(Stored data entries)
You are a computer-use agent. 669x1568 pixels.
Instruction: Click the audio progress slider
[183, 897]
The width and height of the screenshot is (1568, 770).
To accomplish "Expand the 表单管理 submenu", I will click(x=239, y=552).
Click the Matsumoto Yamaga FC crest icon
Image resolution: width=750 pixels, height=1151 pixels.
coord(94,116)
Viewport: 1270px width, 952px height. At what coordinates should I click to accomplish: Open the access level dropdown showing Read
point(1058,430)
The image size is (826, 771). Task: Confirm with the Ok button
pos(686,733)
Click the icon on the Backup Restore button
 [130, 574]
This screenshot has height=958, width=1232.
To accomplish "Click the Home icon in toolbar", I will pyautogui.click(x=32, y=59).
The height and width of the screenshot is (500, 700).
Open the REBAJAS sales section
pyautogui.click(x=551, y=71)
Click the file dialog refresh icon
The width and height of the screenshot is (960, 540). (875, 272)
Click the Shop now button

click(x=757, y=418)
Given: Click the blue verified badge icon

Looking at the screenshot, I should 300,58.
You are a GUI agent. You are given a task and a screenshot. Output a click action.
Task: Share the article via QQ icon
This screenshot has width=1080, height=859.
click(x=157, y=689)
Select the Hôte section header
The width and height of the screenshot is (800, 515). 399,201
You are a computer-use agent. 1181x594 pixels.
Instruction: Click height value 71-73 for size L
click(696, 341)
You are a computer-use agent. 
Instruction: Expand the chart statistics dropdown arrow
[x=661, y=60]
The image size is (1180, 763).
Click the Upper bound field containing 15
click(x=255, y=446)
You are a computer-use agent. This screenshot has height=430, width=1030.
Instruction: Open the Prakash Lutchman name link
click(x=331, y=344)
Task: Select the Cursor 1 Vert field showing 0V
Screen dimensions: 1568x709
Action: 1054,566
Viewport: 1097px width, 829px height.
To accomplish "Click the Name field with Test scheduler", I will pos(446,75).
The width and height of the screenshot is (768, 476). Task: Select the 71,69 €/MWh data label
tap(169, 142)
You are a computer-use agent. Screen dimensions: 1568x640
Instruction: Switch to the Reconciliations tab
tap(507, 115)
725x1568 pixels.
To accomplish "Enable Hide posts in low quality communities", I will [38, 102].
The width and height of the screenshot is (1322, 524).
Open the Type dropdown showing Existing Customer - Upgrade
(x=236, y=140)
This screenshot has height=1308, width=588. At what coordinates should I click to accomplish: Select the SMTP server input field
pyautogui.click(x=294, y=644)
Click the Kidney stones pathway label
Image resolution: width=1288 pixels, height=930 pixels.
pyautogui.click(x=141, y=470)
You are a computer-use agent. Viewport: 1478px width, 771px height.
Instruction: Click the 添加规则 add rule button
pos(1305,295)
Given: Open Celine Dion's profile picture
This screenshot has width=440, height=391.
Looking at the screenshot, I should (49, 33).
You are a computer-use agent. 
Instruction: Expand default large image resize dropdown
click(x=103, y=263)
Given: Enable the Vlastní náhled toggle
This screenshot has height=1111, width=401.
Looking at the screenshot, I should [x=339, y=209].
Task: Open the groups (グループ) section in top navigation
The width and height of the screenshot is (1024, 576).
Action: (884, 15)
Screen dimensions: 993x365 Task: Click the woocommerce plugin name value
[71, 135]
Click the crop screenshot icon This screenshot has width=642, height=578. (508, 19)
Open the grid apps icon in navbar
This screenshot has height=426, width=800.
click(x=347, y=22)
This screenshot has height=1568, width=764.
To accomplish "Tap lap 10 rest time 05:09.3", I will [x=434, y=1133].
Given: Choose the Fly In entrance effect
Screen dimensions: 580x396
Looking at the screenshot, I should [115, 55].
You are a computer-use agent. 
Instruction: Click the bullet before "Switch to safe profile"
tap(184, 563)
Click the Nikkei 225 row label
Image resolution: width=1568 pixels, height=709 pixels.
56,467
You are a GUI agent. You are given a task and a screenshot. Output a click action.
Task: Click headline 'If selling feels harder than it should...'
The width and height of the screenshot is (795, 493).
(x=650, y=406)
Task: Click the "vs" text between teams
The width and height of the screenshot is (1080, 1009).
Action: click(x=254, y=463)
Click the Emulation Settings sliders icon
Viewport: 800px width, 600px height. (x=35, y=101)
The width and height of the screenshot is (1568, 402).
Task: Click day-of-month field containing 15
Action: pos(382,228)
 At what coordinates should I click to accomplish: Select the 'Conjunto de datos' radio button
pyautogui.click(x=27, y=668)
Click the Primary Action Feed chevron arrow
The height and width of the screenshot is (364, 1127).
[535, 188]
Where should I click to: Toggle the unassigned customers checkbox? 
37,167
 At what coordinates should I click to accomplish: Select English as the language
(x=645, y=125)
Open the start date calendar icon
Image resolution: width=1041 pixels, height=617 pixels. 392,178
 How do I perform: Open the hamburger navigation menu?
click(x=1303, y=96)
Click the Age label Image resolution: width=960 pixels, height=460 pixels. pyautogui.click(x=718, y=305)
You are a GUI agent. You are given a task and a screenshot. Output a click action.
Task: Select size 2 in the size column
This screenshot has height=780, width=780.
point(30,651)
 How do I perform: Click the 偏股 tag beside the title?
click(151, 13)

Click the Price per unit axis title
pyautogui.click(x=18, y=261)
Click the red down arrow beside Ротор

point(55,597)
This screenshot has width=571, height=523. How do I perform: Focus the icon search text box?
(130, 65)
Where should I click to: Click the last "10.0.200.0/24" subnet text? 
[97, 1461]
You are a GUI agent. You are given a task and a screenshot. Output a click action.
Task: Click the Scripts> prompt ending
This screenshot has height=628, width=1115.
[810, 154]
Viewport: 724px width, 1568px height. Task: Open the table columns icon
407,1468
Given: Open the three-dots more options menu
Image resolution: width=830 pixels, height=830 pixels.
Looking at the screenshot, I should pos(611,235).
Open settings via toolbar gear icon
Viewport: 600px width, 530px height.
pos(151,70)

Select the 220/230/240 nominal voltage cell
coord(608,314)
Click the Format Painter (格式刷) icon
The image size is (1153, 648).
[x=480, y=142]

→ **PROBLEM TO WORK ON**: In full and without change, transcribe the entries.

→ **TASK OUTPUT**:
You are a computer-use agent. 669x1568 pixels.
Instruction: Click the audio progress slider
[183, 897]
The width and height of the screenshot is (1568, 770).
To accomplish "Expand the 表单管理 submenu", I will click(x=239, y=552).
Click the Matsumoto Yamaga FC crest icon
Image resolution: width=750 pixels, height=1151 pixels.
coord(94,116)
Viewport: 1270px width, 952px height. At what coordinates should I click to accomplish: Open the access level dropdown showing Read
point(1058,430)
The image size is (826, 771). Task: Confirm with the Ok button
pos(686,733)
Click the icon on the Backup Restore button
 [130, 574]
This screenshot has height=958, width=1232.
To accomplish "Click the Home icon in toolbar", I will pyautogui.click(x=32, y=59).
The height and width of the screenshot is (500, 700).
Open the REBAJAS sales section
pyautogui.click(x=551, y=71)
Click the file dialog refresh icon
The width and height of the screenshot is (960, 540). (875, 272)
Click the Shop now button

click(x=757, y=418)
Given: Click the blue verified badge icon

Looking at the screenshot, I should 300,58.
You are a GUI agent. You are given a task and a screenshot. Output a click action.
Task: Share the article via QQ icon
This screenshot has width=1080, height=859.
click(x=157, y=689)
Select the Hôte section header
The width and height of the screenshot is (800, 515). 399,201
You are a computer-use agent. 1181x594 pixels.
Instruction: Click height value 71-73 for size L
click(696, 341)
You are a computer-use agent. 
Instruction: Expand the chart statistics dropdown arrow
[x=661, y=60]
The image size is (1180, 763).
Click the Upper bound field containing 15
click(x=255, y=446)
You are a computer-use agent. This screenshot has height=430, width=1030.
Instruction: Open the Prakash Lutchman name link
click(x=331, y=344)
Task: Select the Cursor 1 Vert field showing 0V
Screen dimensions: 1568x709
Action: 1054,566
Viewport: 1097px width, 829px height.
To accomplish "Click the Name field with Test scheduler", I will pos(446,75).
The width and height of the screenshot is (768, 476). Task: Select the 71,69 €/MWh data label
tap(169, 142)
You are a computer-use agent. Screen dimensions: 1568x640
Instruction: Switch to the Reconciliations tab
tap(507, 115)
725x1568 pixels.
To accomplish "Enable Hide posts in low quality communities", I will [38, 102].
The width and height of the screenshot is (1322, 524).
Open the Type dropdown showing Existing Customer - Upgrade
(x=236, y=140)
This screenshot has height=1308, width=588. At what coordinates should I click to accomplish: Select the SMTP server input field
pyautogui.click(x=294, y=644)
Click the Kidney stones pathway label
Image resolution: width=1288 pixels, height=930 pixels.
pyautogui.click(x=141, y=470)
You are a computer-use agent. Viewport: 1478px width, 771px height.
Instruction: Click the 添加规则 add rule button
pos(1305,295)
Given: Open Celine Dion's profile picture
This screenshot has width=440, height=391.
Looking at the screenshot, I should (49, 33).
You are a computer-use agent. 
Instruction: Expand default large image resize dropdown
click(x=103, y=263)
Given: Enable the Vlastní náhled toggle
This screenshot has height=1111, width=401.
Looking at the screenshot, I should [x=339, y=209].
Task: Open the groups (グループ) section in top navigation
The width and height of the screenshot is (1024, 576).
Action: (884, 15)
Screen dimensions: 993x365 Task: Click the woocommerce plugin name value
[71, 135]
Click the crop screenshot icon This screenshot has width=642, height=578. (508, 19)
Open the grid apps icon in navbar
This screenshot has height=426, width=800.
click(x=347, y=22)
This screenshot has height=1568, width=764.
To accomplish "Tap lap 10 rest time 05:09.3", I will [x=434, y=1133].
Given: Choose the Fly In entrance effect
Screen dimensions: 580x396
Looking at the screenshot, I should [115, 55].
You are a computer-use agent. 
Instruction: Click the bullet before "Switch to safe profile"
tap(184, 563)
Click the Nikkei 225 row label
Image resolution: width=1568 pixels, height=709 pixels.
56,467
You are a GUI agent. You are given a task and a screenshot. Output a click action.
Task: Click headline 'If selling feels harder than it should...'
The width and height of the screenshot is (795, 493).
(x=650, y=406)
Task: Click the "vs" text between teams
The width and height of the screenshot is (1080, 1009).
Action: click(x=254, y=463)
Click the Emulation Settings sliders icon
Viewport: 800px width, 600px height. (x=35, y=101)
The width and height of the screenshot is (1568, 402).
Task: Click day-of-month field containing 15
Action: pos(382,228)
 At what coordinates should I click to accomplish: Select the 'Conjunto de datos' radio button
pyautogui.click(x=27, y=668)
Click the Primary Action Feed chevron arrow
The height and width of the screenshot is (364, 1127).
[535, 188]
Where should I click to: Toggle the unassigned customers checkbox? 
37,167
 At what coordinates should I click to accomplish: Select English as the language
(x=645, y=125)
Open the start date calendar icon
Image resolution: width=1041 pixels, height=617 pixels. 392,178
 How do I perform: Open the hamburger navigation menu?
click(x=1303, y=96)
Click the Age label Image resolution: width=960 pixels, height=460 pixels. pyautogui.click(x=718, y=305)
You are a GUI agent. You are given a task and a screenshot. Output a click action.
Task: Select size 2 in the size column
This screenshot has height=780, width=780.
point(30,651)
 How do I perform: Click the 偏股 tag beside the title?
click(151, 13)

Click the Price per unit axis title
pyautogui.click(x=18, y=261)
Click the red down arrow beside Ротор

point(55,597)
This screenshot has width=571, height=523. How do I perform: Focus the icon search text box?
(130, 65)
Where should I click to: Click the last "10.0.200.0/24" subnet text? 
[97, 1461]
You are a GUI agent. You are given a task and a screenshot. Output a click action.
Task: Click the Scripts> prompt ending
This screenshot has height=628, width=1115.
[810, 154]
Viewport: 724px width, 1568px height. Task: Open the table columns icon
407,1468
Given: Open the three-dots more options menu
Image resolution: width=830 pixels, height=830 pixels.
Looking at the screenshot, I should pos(611,235).
Open settings via toolbar gear icon
Viewport: 600px width, 530px height.
pos(151,70)

Select the 220/230/240 nominal voltage cell
coord(608,314)
Click the Format Painter (格式刷) icon
The image size is (1153, 648).
[x=480, y=142]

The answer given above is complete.